━━ Records for processing ━━

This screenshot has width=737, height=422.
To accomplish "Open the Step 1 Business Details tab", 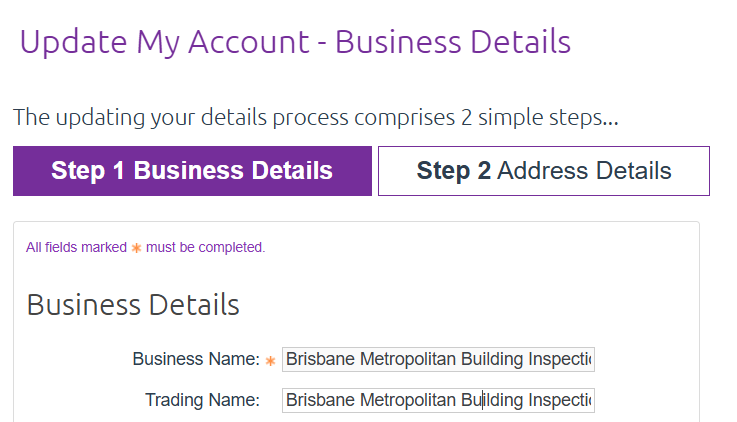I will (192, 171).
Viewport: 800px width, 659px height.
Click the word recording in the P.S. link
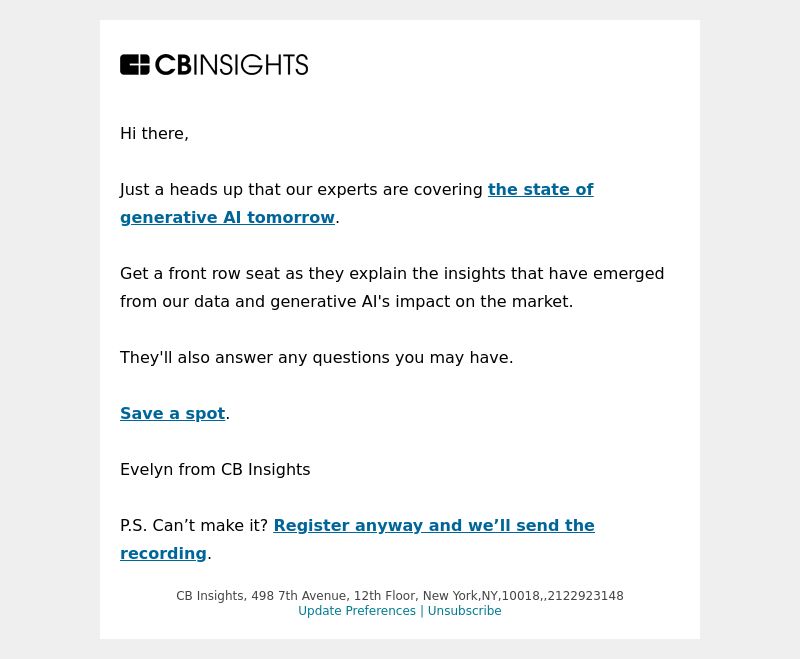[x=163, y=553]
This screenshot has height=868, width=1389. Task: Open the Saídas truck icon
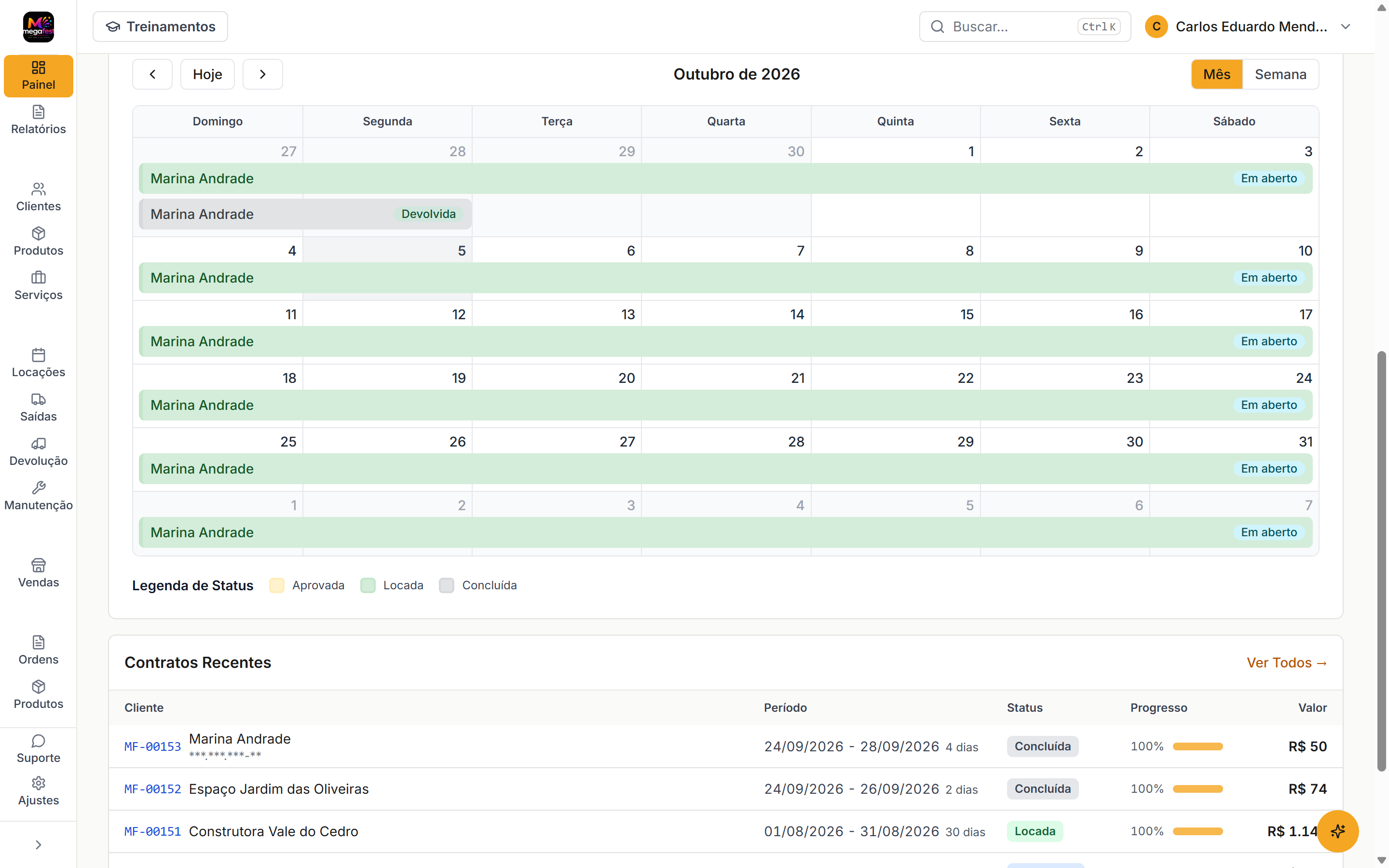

━━━

• **What this task involves**
From the line that contains "Click the word recording in the P.S. link" to the end of the listing, give every line again exactly as written. Leave the pictures out.

• **Task answer**
Click the word recording in the P.S. link
[x=163, y=553]
This screenshot has height=868, width=1389. Task: Open the Saídas truck icon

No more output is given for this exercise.